Firms might be blocked from itemizing on the London Inventory Change on nationwide safety grounds, beneath new guidelines being thought-about by the Treasury.
The division mentioned it would seek the advice of on the proposals within the coming months.
As first reported by the Financial Times, it would contemplate whether or not a list might be stopped if it gave a overseas state entry to state or business secrets and techniques.
Corporations owned by individuals who would possibly hurt UK pursuits is also blocked.
In a press release on Tuesday, a Treasury spokeswoman mentioned: “The UK’s fame for clear, clear markets makes it a lovely world monetary centre.
“We’re planning to bolster this by taking a focused new energy to dam listings that pose a nationwide safety threat, and can launch a session to tell its design within the coming months.”
It comes after Chancellor Rishi Sunak mentioned he deliberate to loosen up the UK’s strict inventory market itemizing guidelines to draw extra fast-growing corporations from overseas.
Proponents say it might draw a lot wanted funding to the UK, as expertise corporations could be inspired to decide on London over locations like New York to record their shares.

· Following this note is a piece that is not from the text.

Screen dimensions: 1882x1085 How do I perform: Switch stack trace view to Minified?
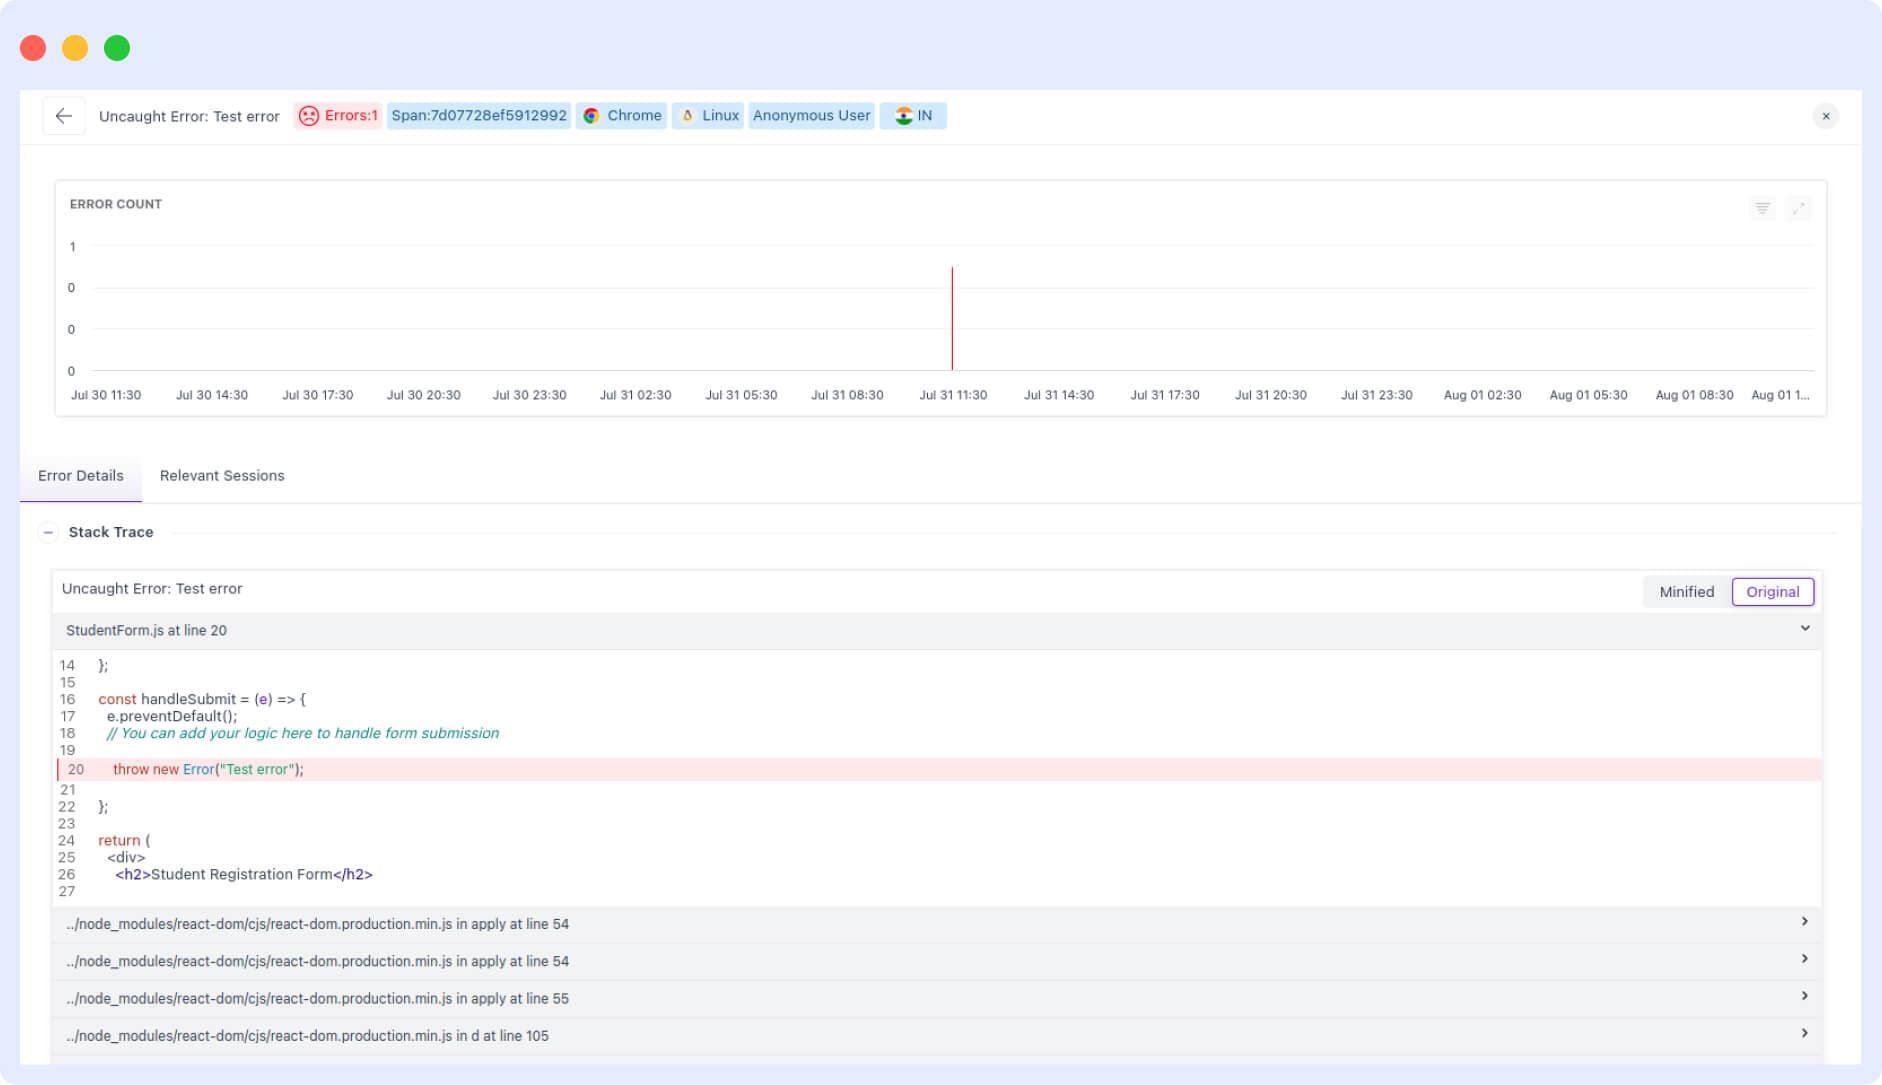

Nevertheless, some concern it might result in extra accounting scandals, as boards would doubtlessly be much less accountable to traders.
In addition they argue that the Metropolis watchdog, the Monetary Conduct Authority, lacks the enamel to manage corporations as carefully as its friends within the US, following scandals at corporations akin to Carillion, NMC Well being and Tesco.
Below the Treasury’s nationwide safety proposals, corporations owned by individuals whose actions might hurt UK pursuits is also blocked from promoting shares on the London market.
The brand new guidelines could be centered on strategic areas of significance akin to expertise, defence and nationwide infrastructure.